The Siberian cat breed is a large cat with water-resistant fur suited to cold weather. The top of the skull is wider than the bottom and narrows somewhat to a full-rounded snout. Between the ears, there should be a small doming and an almost flat region on the forehead. The chin is well-rounded but not projecting, and it is parallel to the nose. The eyes should be open, attentive, and expressive, with more than one eye width between them. The cat's hair should be long to longhaired with a triple coat.

The top of the skull is wider than the bottom and narrows somewhat to a full-rounded snout. Between the ears, there should be a small doming and an almost flat region on the forehead. The chin is well-rounded but not projecting, and it is parallel to the nose. The neck is rounded, strong, and well-muscled. Except for the color points with blue eyes, there is no link between eye color and coat or color pattern.

The hair on the shoulder blades and lower half of the chest should be thick and somewhat shorter than the hair on the rest of the chest. All colors and combinations, with or without white, are acceptable. White is acceptable in any amount and in any location, including buttons, spots, and lockets.

Tabbies may have white on their chin, breast, and tummy. Strong colors and distinct patterns are preferred, and silver tarnishing is not punished. In adult cats, there is a dense undercoat that becomes thicker in cold temperatures. The hair on the belly and britches may thicken to form curls, although a wavy coat is not typical.


Siberians are loving cats with a lot of personality and whimsy. Despite their size, they are quite nimble and excellent jumpers, capable of leaping onto towering bookshelves in a single bound.
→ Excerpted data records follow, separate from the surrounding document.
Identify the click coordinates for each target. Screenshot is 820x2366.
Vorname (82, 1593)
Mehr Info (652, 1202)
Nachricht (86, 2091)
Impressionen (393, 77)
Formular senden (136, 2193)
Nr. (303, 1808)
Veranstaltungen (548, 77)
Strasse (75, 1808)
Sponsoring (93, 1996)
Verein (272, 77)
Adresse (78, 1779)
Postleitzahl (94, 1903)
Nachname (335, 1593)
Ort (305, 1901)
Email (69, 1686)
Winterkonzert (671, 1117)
Siberians are obsessed with water, frequently dropping toys into their water bowls or examining baths before they're dry.

Siberians appear to be extremely clever, having the capacity to problem-solve to obtain what they desire. Siberians are communicative but not as chatty as Oriental breeds; they express themselves through mild meows, trills, chirps, and a lot of motorboat-style purrs. They adore sitting on your lap while getting groomed, which is a gratifying pastime for them. They are very dog-like, and their favorite pastime is to bring you a toy to throw again and again—and again.
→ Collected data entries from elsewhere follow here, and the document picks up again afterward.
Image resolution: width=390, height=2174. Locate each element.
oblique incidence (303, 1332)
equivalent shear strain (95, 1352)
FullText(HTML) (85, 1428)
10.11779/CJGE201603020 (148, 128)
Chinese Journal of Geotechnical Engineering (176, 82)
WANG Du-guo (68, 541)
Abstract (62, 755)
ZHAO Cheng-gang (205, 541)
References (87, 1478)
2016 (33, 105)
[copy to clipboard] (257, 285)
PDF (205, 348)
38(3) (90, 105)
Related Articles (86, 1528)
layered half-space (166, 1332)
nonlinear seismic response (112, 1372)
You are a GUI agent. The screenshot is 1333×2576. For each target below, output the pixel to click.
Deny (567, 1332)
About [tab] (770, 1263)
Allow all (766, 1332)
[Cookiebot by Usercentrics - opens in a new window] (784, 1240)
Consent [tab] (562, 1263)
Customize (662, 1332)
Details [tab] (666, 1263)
Siberian cats have a lifespan of 12-15 years and attain reproductive maturity sooner than other breeds - some as early as five months - and have bigger litters. To be safe, get their spay or neuter operation performed as soon as possible. Siberian cats are hearty and robust as a natural breed. Hypertrophic cardiomyopathy (HCM) is the sole congenital illness to keep an eye out for in these fuzzy sweethearts. HCM, the most prevalent of all feline cardiac disorders, is a thickening of the heart muscle that can lead to heart failure. If you have a Siberian cat, you should have your veterinarian do a screening.